Задание: Определите по тексту для анализа, кто спрятал у себя список с адресами детей, когда к Ирэне нагрянули гестаповцы.

Текст для анализа:
========================================================================

Прятать еврейских детей теперь стало особенно трудно: всюду шныряли тайные сотрудники гестапо и полиции, а людей с детьми сразу останавливали для проверки…
20 октября 1943 года праздновали именины Ирэны. К ней пришли её пожилая тетя и связная Янина Грабовская… А утром нагрянули одиннадцать гестаповцев. Бумажки с адресами детей Ирэна хотела выбросить в окно; но увидела стоявших возле него двух немецких автоматчиков. Грабовская выхватила у неё список и засунула его себе в лифчик. Она и тётя Ирэны были вне подозрений, поэтому их обыскивать не стали. Только Сендлер. Перевернув в квартире всё вверх дном, они увели Ирэну в здание гестапо на улице Шуха, допросили, а затем отправили в тюрьму «Павиак». Как выяснилось позже, её выдала владелица прачечной, где встречались активисты «Жеготы»...
Не следует думать, что она приняла судьбу, как иногда пишут в пропагандистских произведениях, «с гордо поднятой головой». После войны она сама признавалась, что в нацистских застенках ей было страшно. Следователь (гордившийся своей фамилией, как у известного немецкого композитора, – Бах) требовал от неё адреса нахождения выведенных из гетто детей, а также фамилии подпольщиков. И предупредил, что церемониться с Сендлер не будет. Та отвечала, что она посещала гетто как медработник и ни о какой тайной организации не слышала. Тогда её начали методично избивать кулаками; а затем, привязав к стулу, кожаной плетью по животу и бёдрам. Позднее плеть стали чередовать с дубинкой. Причём, каждый следующий день старались бить по прежним набухшим рубцам и ранам. Порой боль и страх были невыносимы (она тогда жалела, что отказалась от капсулы с цианидом, которую многие подпольщики носили с собой на случай ареста). И тогда Ирэна начала представлять перед глазами лица детей, которых вывела из гетто. И которых могли найти и отправить в газовую камеру, если она начнёт давать показания… Это стало помогать. Позже она вспоминала, что при этом даже свои стоны и крики слышала будто со стороны…
Три месяца нацисты держали Ирэну в тюрьме «Павиак». На ежедневные допросы её забирали прямо из прачечной, где узницы по 12 часов в сутки драили проволочной щеткой нижнее белье немецких солдат.
Заключённые страшно голодали (иногда грызли очистки сырого картофеля из мусорных бачков); их редко водили мыться. Дважды в день женщин строили в колонну и вели в «туалет» - комнату с четырьмя отверстиями в цементном полу, где они должны были быстро справить нужду. Все это время за ними наблюдали немки-надзирательницы, и это унижение для Ирэны было гораздо неприятнее страшной вони.

========================================================================

Исходные данные:
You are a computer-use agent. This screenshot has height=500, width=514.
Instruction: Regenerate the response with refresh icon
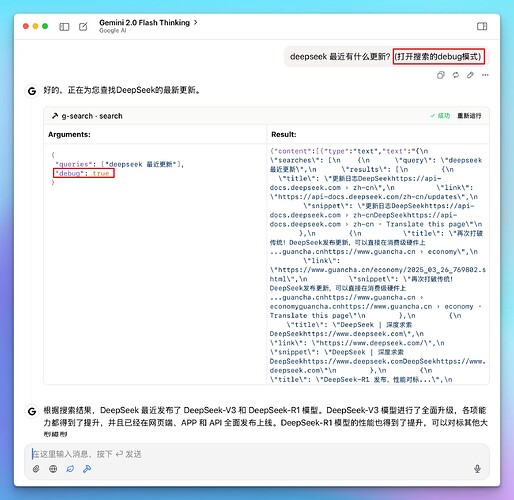click(x=456, y=75)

========================================================================

Решение задачи: Связная Янина Грабовская.